Un ressortissant autrichien qui aurait pu bénéficier de la convention germano autrichienne signée avant l'entrée en vigueur du règlement en Autriche a un droit acquis au maintien de l'application de la convention après l'entrée en vigueur du règlement, à condition que cette personne ait occupé en emploi en Allemagne avant l'entrée en vigueur du règlement.

Le tribunal autrichien souhaitait également savoir, lorsque le bénéfice d'une convention bilatérale entre deux états est plus favorable que l'application d'un règlement communautaire postérieur, si le droit que l'intéressé tire de la convention lui est définitivement acquis.

La Cour indique qu'il n'y a pas lieu de faire la différence entre les périodes d'exercice du droit de la libre circulation et les périodes d'assurance ou d'emploi selon que ces périodes sont situées avant ou après l'entrée en vigueur du règlement dans l'état membre d'origine.

Par contre le règlement est applicable si les droits acquis en vertu de la convention bilatérale ont été entièrement épuisés au cours de la première période de chômage. S'ils ne l'ont pas été, l'intéressé bénéficie du régime plus favorable de la convention, même pour des périodes postérieures.

Si le droit à prestations de chômage a commencé à courir avant l'entrée en vigueur du règlement, la situation doit être examinée dans le cadre de la convention bilatérale pour toute la période pendant laquelle il a exercé son droit à la libre circulation en prenant en compte l'ensemble des périodes d'assurance ou d'emploi accomplies, sans faire la distinction selon que les périodes se situent avant ou après l'entrée en vigueur du règlement à l'état membre d'origine.

Par contre, si après avoir épuisé ses droits au titre de la convention, l'intéressé exerce de nouveau son droit à la libre circulation et s'il accompli des périodes d'assurance ou d'emploi situées après l'application du règlement, ses droits doivent être examinés dans le cadre du règlement.

Enfin la dernière question du tribunal autrichien concernait la compatibilité du droit autrichien avec les dispositions du traité.

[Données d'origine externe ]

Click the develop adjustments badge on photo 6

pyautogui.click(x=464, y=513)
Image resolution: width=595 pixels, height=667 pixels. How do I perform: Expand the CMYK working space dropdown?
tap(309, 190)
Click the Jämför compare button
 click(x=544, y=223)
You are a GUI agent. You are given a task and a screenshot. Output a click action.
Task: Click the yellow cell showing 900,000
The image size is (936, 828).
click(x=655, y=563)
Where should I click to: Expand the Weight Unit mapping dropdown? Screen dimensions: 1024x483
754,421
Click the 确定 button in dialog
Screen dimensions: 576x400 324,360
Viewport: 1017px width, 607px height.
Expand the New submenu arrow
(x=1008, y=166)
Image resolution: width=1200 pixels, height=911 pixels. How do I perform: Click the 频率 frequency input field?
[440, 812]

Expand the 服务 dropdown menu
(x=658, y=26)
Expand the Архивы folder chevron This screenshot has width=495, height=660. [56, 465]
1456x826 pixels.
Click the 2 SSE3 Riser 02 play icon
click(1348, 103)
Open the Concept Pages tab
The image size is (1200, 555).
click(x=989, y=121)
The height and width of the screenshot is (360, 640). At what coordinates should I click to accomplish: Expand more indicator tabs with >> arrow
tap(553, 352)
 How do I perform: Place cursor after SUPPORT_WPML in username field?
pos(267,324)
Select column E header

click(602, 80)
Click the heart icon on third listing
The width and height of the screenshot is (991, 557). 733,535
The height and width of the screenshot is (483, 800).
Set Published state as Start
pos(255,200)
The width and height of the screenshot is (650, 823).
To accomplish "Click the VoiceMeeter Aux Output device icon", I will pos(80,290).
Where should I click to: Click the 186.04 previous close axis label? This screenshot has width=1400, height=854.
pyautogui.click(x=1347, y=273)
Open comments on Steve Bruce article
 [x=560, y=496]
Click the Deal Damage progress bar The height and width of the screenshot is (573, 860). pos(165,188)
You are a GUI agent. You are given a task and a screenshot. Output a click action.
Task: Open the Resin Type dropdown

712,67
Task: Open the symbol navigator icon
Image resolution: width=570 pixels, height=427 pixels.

La législation autrichienne prévoit, lorsqu'une personne a séjourné pendant au moins 15 ans en Autriche, ou dans le cadre d'un regroupement familial, que la demande d'allocation de chômage ne doit pas être nécessairement introduite dans le dernier état d'emploi, mais qu'elle peut être introduite en Autriche.

La Cour indique que la législation nationale peut édicter des règles plus favorables que le droit communautaire, mais elle doit respecter les principes du droit communautaire. Elle observe que la mesure incriminée profite principalement aux ressortissants autrichiens stables au détriment des ressortissants autrichiens qui ont exercé leur droit à la libre circulation, ainsi qu'à la plupart des ressortissants des autres états membres.

Elle en conclut qu'une telle disposition est une restriction à la libre circulation et qu'elle doit être considérée comme une discrimination fondée sur la nationalité.